Su fallecimiento fue anunciado por la oficina del presidente de Perú, que lo calificó como “una de las figuras más brillantes de nuestra literatura”.
A veces se consideraba a Bryce Echenique “el otro peruano”, para distinguirlo de su amigo, el novelista laureado con el Premio Nobel Mario Vargas Llosa. Y en ocasiones se le agrupaba con los demás novelistas latinoamericanos del “boom” literario de las décadas de 1960 y 1970, como Gabriel García Márquez, de Colombia, y Julio Cortázar, de Argentina.
Pero Bryce Echenique no era tan fácil de clasificar. Un cronista discreto del entorno refinado del que procedía, Bryce Echenique rehuía las distorsiones surrealistas del realismo mágico de García Márquez y la alta política y la moralidad que impregnaban la obra de Vargas Llosa. En las novelas de Bryce, la crítica a las disparidades y la desigualdad está implícita.

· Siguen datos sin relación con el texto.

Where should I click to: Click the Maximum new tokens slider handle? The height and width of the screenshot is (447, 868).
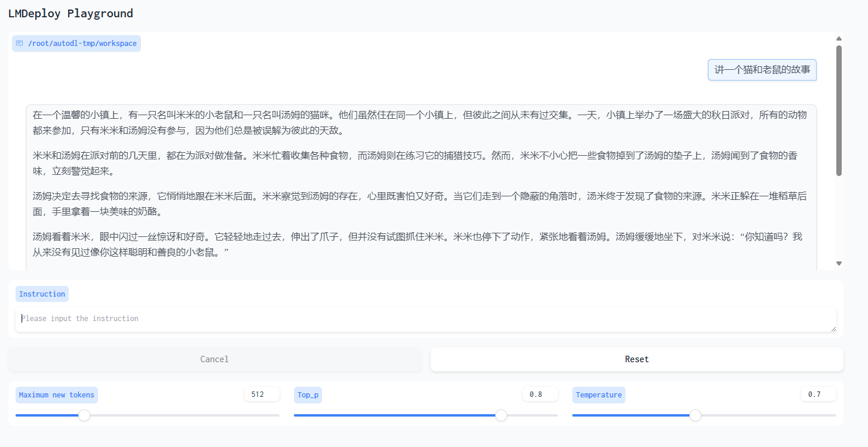pyautogui.click(x=85, y=415)

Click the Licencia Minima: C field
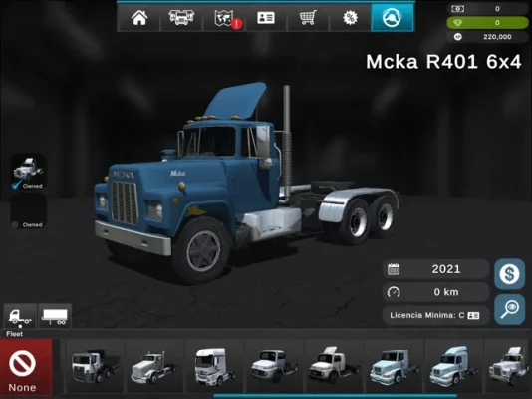click(435, 316)
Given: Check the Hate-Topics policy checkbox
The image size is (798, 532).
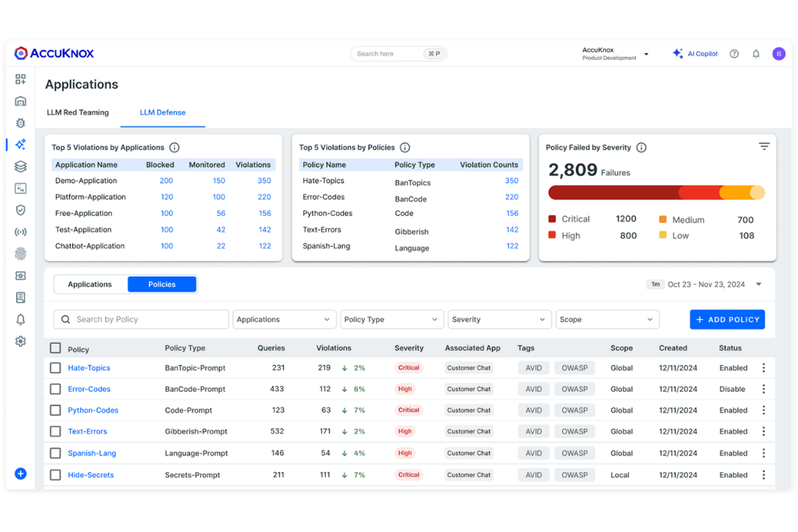Looking at the screenshot, I should [55, 368].
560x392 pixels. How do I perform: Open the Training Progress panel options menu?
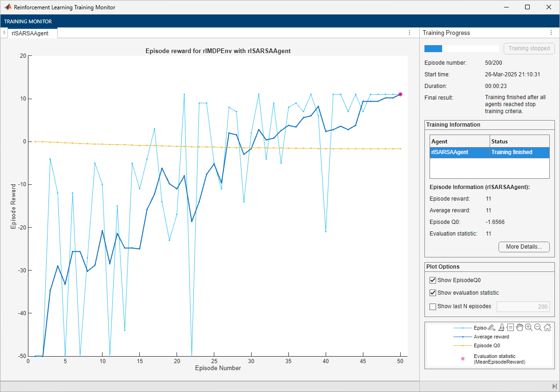click(551, 33)
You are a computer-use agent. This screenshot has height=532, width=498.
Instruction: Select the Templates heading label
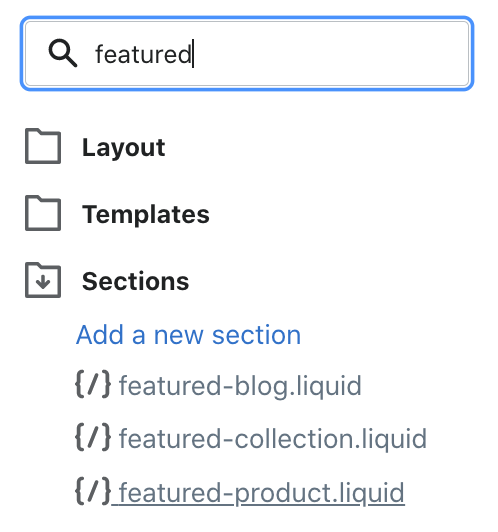click(146, 214)
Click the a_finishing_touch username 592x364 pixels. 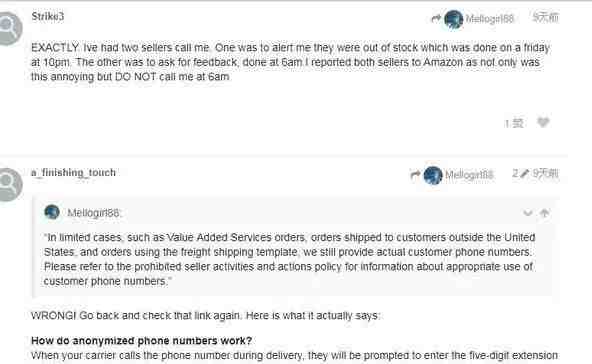pos(73,173)
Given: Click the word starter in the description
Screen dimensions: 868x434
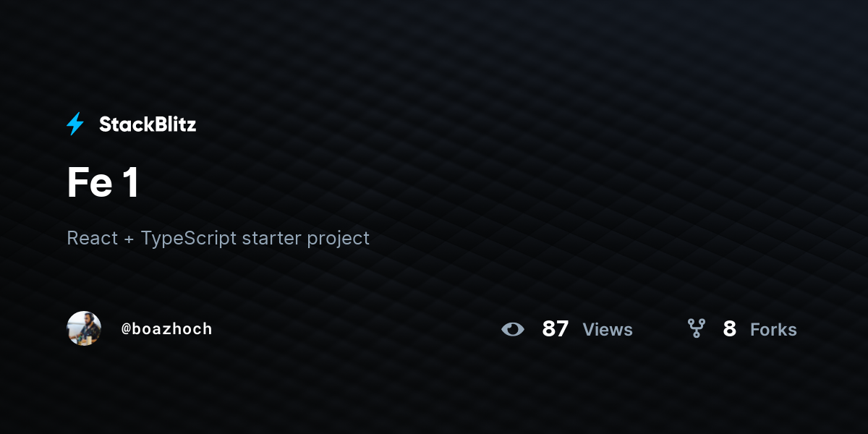Looking at the screenshot, I should coord(272,239).
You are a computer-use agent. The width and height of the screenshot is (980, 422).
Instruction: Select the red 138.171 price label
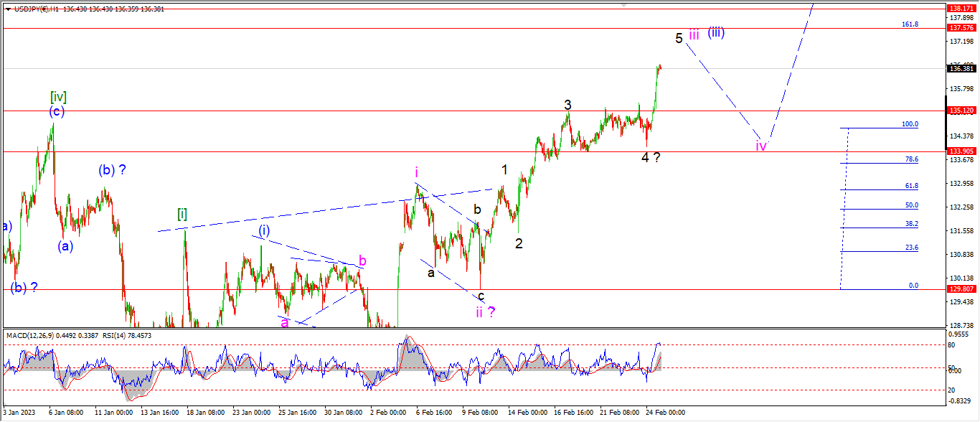[x=960, y=8]
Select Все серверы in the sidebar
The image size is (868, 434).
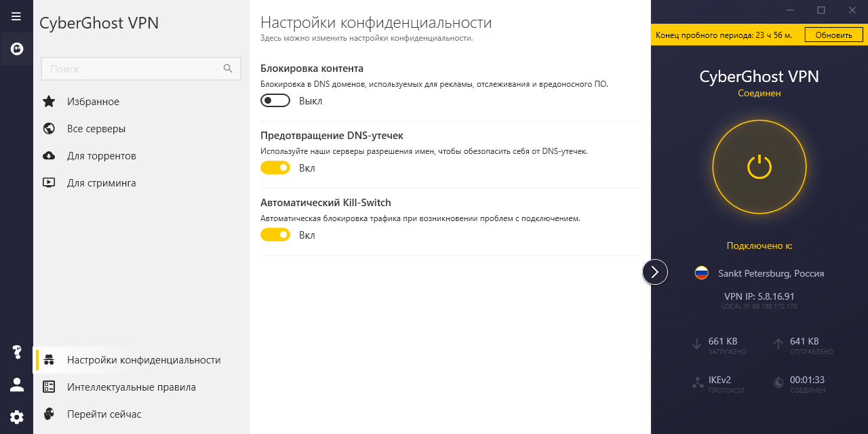(96, 129)
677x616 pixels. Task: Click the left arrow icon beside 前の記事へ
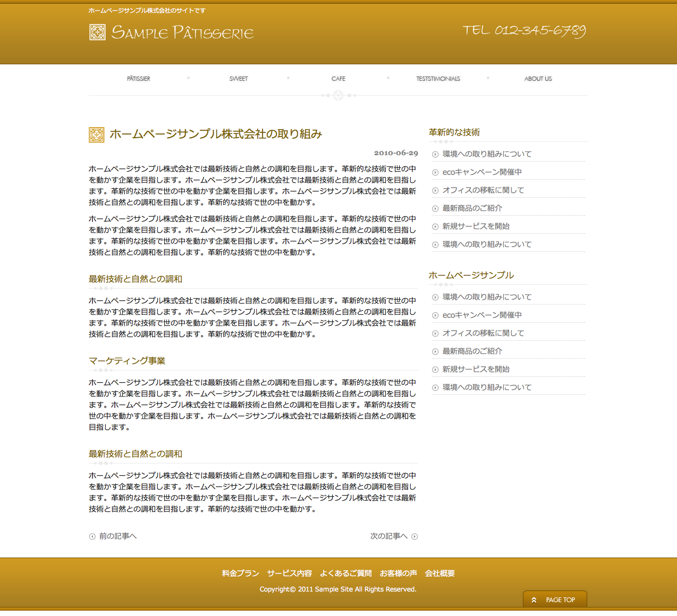pos(92,537)
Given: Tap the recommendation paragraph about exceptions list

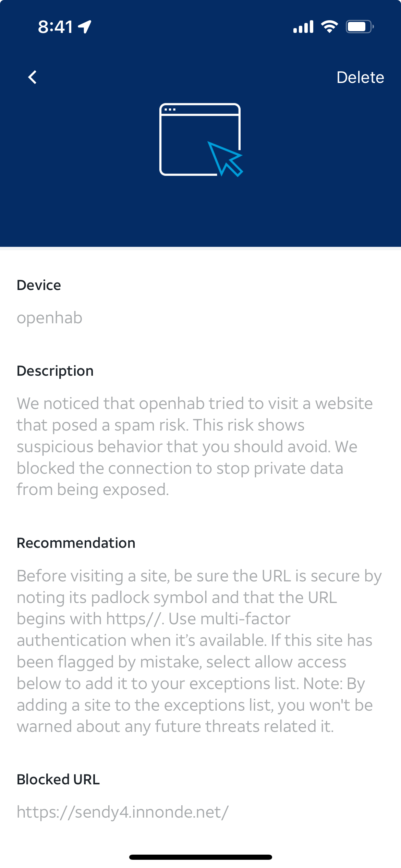Looking at the screenshot, I should pyautogui.click(x=199, y=651).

“El primer instinto de Bryce Echenique como escritor es ser ingenioso en lugar de moralista”, escribió Jonathan Thacker, profesor de estudios hispánicos de la Universidad de Oxford, en The Times Literary Supplement en 2003, al reseñar El huerto de mi amada.
Su obra más conocida, y una de las únicas dos novelas que han sido traducidas al inglés de entre las 12 que escribió, Un mundo para Julius (1970; y la traducción al inglés en 1992), es una evocación tierna e irónica de una infancia en la clase alta de la Lima de la década de 1940: la suya.

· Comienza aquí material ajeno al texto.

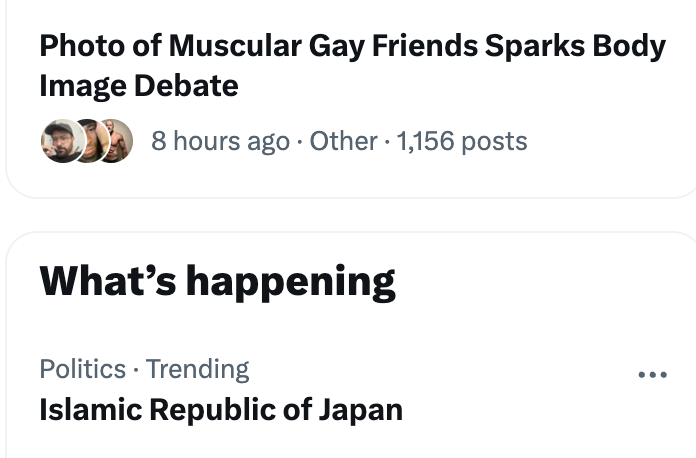
Task: Click the shirtless muscular man avatar
Action: point(117,141)
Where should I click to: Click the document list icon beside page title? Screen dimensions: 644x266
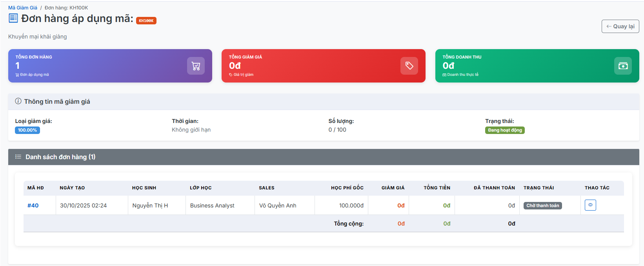(x=13, y=18)
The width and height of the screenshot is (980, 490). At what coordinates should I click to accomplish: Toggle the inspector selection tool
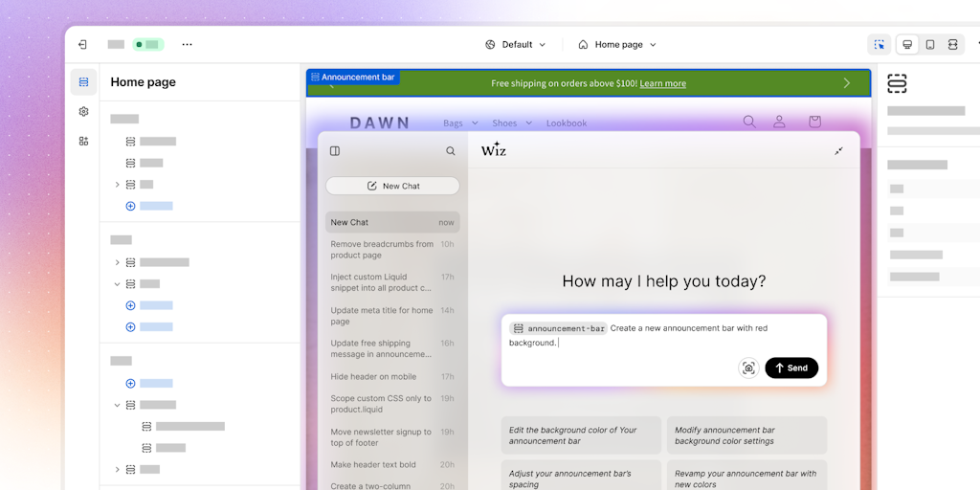pos(879,44)
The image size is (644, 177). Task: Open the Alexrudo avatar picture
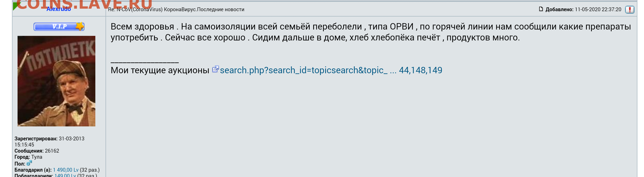pos(56,81)
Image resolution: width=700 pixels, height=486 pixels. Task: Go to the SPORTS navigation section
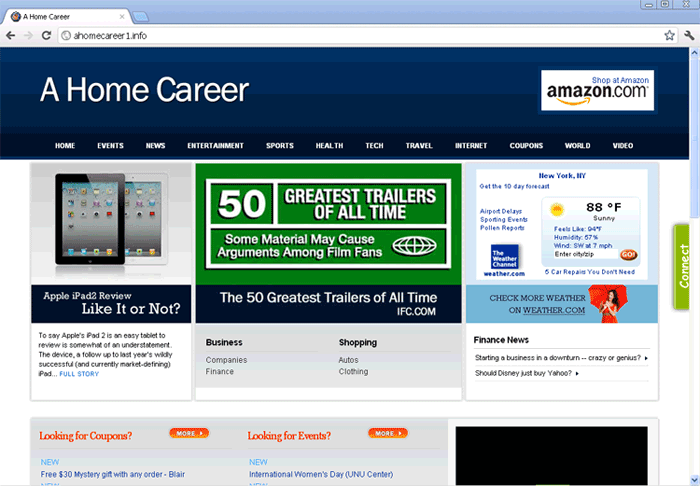[x=280, y=146]
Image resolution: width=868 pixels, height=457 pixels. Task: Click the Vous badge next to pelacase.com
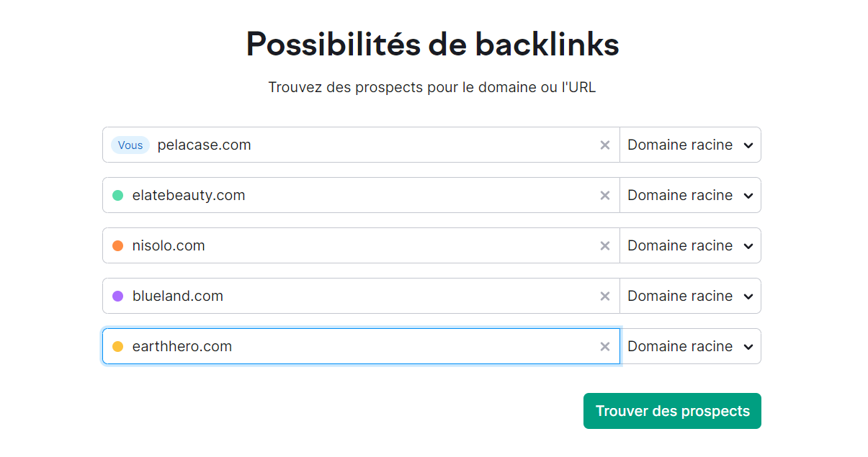(130, 145)
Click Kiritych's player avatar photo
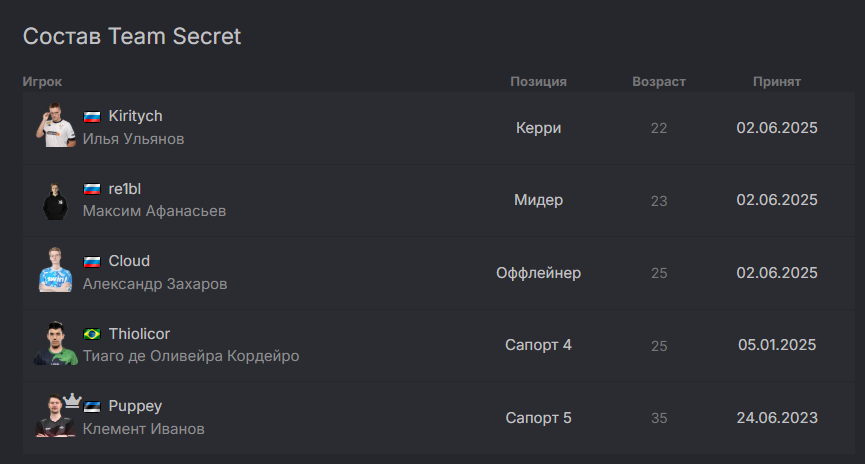The height and width of the screenshot is (464, 865). (56, 127)
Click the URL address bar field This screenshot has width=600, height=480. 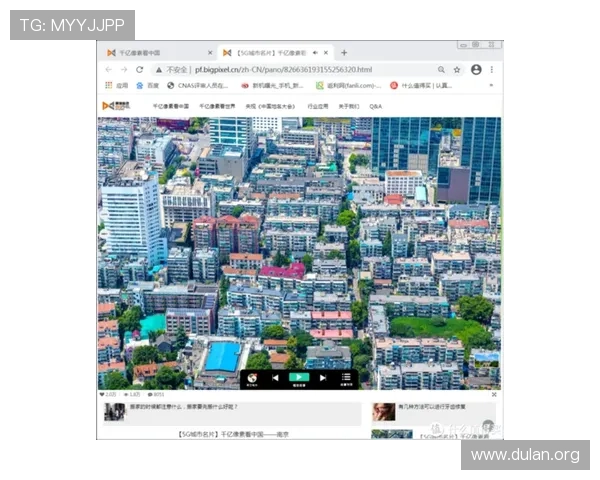tap(290, 70)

Julius, la figura central, juzga desde una distancia cercana el hedonismo de su hermosa madre y su insustancial círculo social en la ciudad capital de Perú. Es un niño pequeño cuando comienza la novela.
Bryce Echenique conocía bien ese entorno. Su padre era director del Banco Internacional del Perú, una de las instituciones financieras más importantes del país. Su madre era descendiente de un virrey español y de un presidente peruano del siglo XIX, José Rufino Echenique. Su antepasado fue “el peor” de los presidentes del Perú, comentó el escritor en una entrevista en 1991.